Agent evaluation workflow

This is the evaluation workflow for agents using Quantiles. The SKILL.md defines reusable Quantiles instructions and the qt CLI executes the evaluation workflow.


Install SKILL.md -> Run eval -> Inspect run -> Compare against a baseline when relevant -> Inspect and analyze inputs and outputs

Install the skill

Use the prompt below to set up your coding agent with the Quantiles CLI and agent skill:


Please install the Quantiles skill at github.com/quantiles-evals/skill

Alternatively, copy SKILL.md into your agent’s skill directory.

Troubleshooting

Most agent issues come from unclear instructions or a missing local setup. The agent may not know which skill to use, may not have qt available in its shell, or may run too broad an eval too early. Use direct language so the agent can correct course.

Problem	Solution
Agent does not use the skill	Confirm the Quantiles SKILL.md is installed in the location your coding agent expects.
`qt` command not found	Use commands `which qt` or `qt --version` to confirm that Quantiles is installed and available in the agent’s shell. If the CLI is missing, If the CLI is missing, run the install command.
Run is too expensive	Start with a small sample limit before running the full benchmark. The SKILL.md instructs agents to ask for approval before running provider-backed or full benchmark evaluations.
Results are hard to compare	Compare completed runs from the same evaluation or benchmark with the same dataset, model settings, prompt version, rubric, and benchmark configuration.
Agent summarizes vaguely	Ask the agent to ground every conclusion in run data and require specific metrics, sample IDs, observed failures, changed outputs, and concrete recommendations instead of general observations. See an example prompt.
Configuration is not applied	Check whether `quantiles.toml` or `.quantiles.toml` exists in the current working directory. Confirm the run is using the expected model, sample limit, and benchmark configuration.
Provider-backed run fails	Verify that the required provider API key is configured without printing the key value, then check for authentication, quota, rate-limit, timeout, or provider availability errors.

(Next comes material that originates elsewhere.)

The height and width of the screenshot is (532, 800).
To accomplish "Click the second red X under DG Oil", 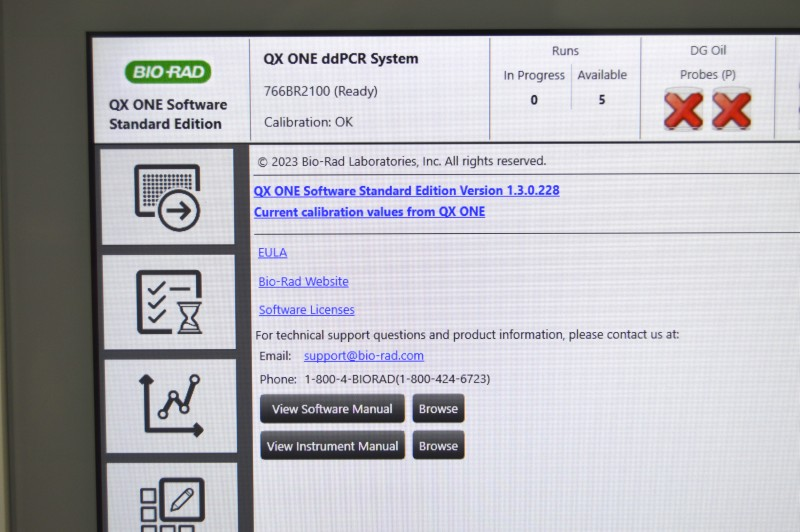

Guardrails and Cost Control

Agent-driven evals can become expensive or hard to interpret if too many variables change at once. Give your agent direct operating rules before it runs qt, especially around sample counts, model configuration, comparisons, and secrets.

Use instructions like these:

Start with a small sample count before a full benchmark
Ask before running a full benchmark
Use limit for smoke tests and sample subsets
Use --json for qt list, qt run, qt show, and qt compare when reporting to an agent or script
Treat demo model runs as eval workflow validation only, not model-quality results
Do not run provider-backed evals unless the user asks for a real model run or provides model
Check required provider API keys without printing their values
Keep the dataset, model settings, prompt version, and sample count stable when comparing runs
Never print API keys, .env values, secrets, or private credentials
Report the exact command used
Preserve every run ID
Use qt compare for run-to-run changes instead of manually eyeballing outputs
Use qt resume "$RUN_ID" for interrupted eval runs
Do not edit benchmark definitions, datasets, or scoring code unless I ask

This is not an exhaustive checklist. Coding agents can still make mistakes, misunderstand instructions, or produce incorrect summaries, so review commands and results before relying on them for release or evaluation decisions.